SELECT * FROM OT.CUSTOMERS_DATA ;

This query will return the below output.

CUS_ID	NAME	ADDRESS	WEBSITE	CRDT_LMT
101	State Street Corp.	1607 Abwdrts St, Bangalore, Kar	http://www.statestreet.com	3,500
102	Unum Group	1608 Amadeus St, Bangalore, Kar	http://www.unum.com	3,500
103	Reynolds American	1610 Betrayal Crt, Bangalore, Kar	http://www.reynoldsamerican.com	5,000
104	Group 1 Automotive	1614 Crackers Rd, Bangalore - India, Kar	http://www.group1auto.com	2,300
105	Henry Schein	1615 Crackers Crt, Bangalore - India, Kar	http://www.henryschein.com	5,000
106	Norfolk Southern	1618 Footloose St, Bangalore - India, Kar	http://www.nscorp.com	900
107	Reinsurance Group of America	1619 Footloose Rd, Bangalore - India, Kar	http://www.rgare.com	900
108	Public Service Enterprise Group	1621 Gargon! Blvd, Bangalore - India, Kar	http://www.pseg.com	600
109	DTE Energy	8110 Jackson Rd, Ann Arbor, MI	http://www.dteenergy.com	200
110	Assurant	101 N Falahee Rd, Jackson, MI	http://www.assurant.com	300

Using SELECT to query specific columns from the table

Now, let’s see how we can select only certain columns from a table. In the below query, we are selecting three columns called Customer Identification, Customer Name, and Credit Limit identified by CUS_ID, NAME, CRDT_LMT columns from the Customer data table.

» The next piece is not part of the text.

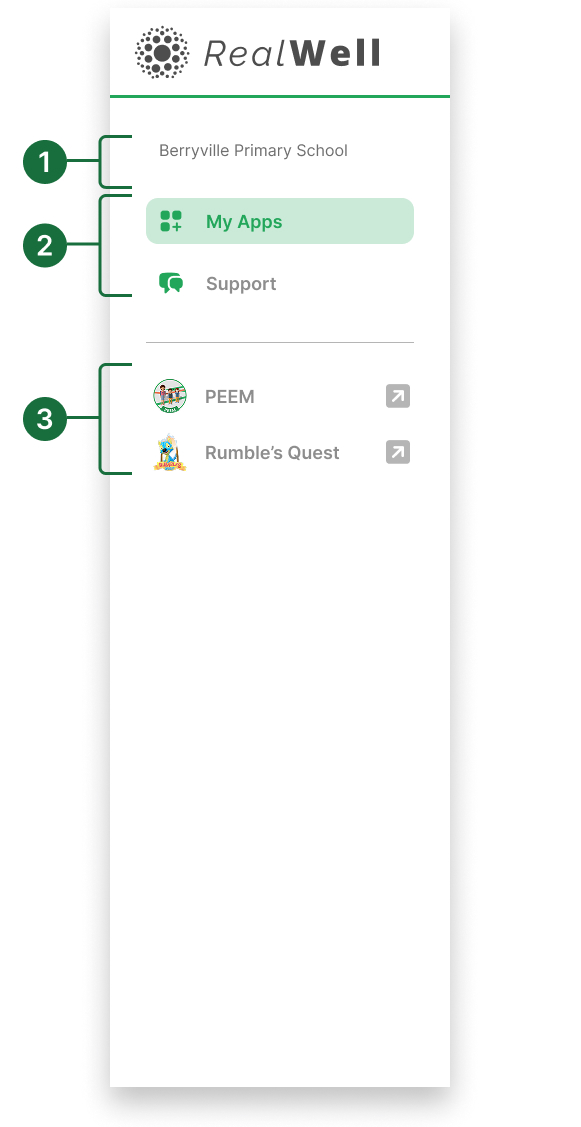Viewport: 581px width, 1127px height.
Task: Click the Berryville Primary School label
Action: 252,150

SELECT CUS_ID, NAME, CRDT_LMT FROM OT.CUSTOMERS_DATA;

Below is the output of the above query, which only returns three columns as part of the result set.

CUS_ID	NAME	CRDT_LMT
101	State Street Corp.	3,500
102	Unum Group	3,500
103	Reynolds American	5,000
104	Group 1 Automotive	2,300
105	Henry Schein	5,000
106	Norfolk Southern	900
107	Reinsurance Group of America	900
108	Public Service Enterprise Group	600
109	DTE Energy	200
110	Assurant	300

Perform Transformation on Columns while Selecting the data

When we use SELECT statement in SQL, we can also do some transformation on certain columns while selecting the data. In the below query, we will make the NAME column values to the upper case while selecting and using an alias to denote the newly selected column.

SELECT CUS_ID, UPPER(NAME) AS NAME FROM OT.CUSTOMERS_DATA;
CUS_ID	NAME
101	STATE STREET CORP.
102	UNUM GROUP
103	REYNOLDS AMERICAN
104	GROUP 1 AUTOMOTIVE
105	HENRY SCHEIN
106	NORFOLK SOUTHERN
107	REINSURANCE GROUP OF AMERICA
108	PUBLIC SERVICE ENTERPRISE GROUP
109	DTE ENERGY
110	ASSURANT

If we don’t use the alias AS NAME, as mentioned in the above query, the transformed column name will be UPPER (NAME). This will create problems when you are transforming some data while selecting and inserting it into another column, as the SQL engine will complain, saying no valid column is found.

The below result is returned when we don’t use an alias.

CUS_ID	UPPER(NAME)
101	STATE STREET CORP.
102	UNUM GROUP


Common clauses used with SELECT query in SQL

Below are the common SQL clauses that are most commonly used with the Select Statement.

  • WHERE: It filters table records that are needed to be based on certain conditions. This clause cannot be used to filter aggregated records.
  • ORDER BY: It sorts the table records based on some field(s) in ascending (ASC) or descending order (DESC).
  • GROUP BY: It groups table records with identical data and can be used in conjunction with some aggregation functions to produce summarized results from the database.
  • HAVING: It is used to filter table records in combination with the GROUP BY clause. It is mainly used to filter aggregated records, like finding duplicates.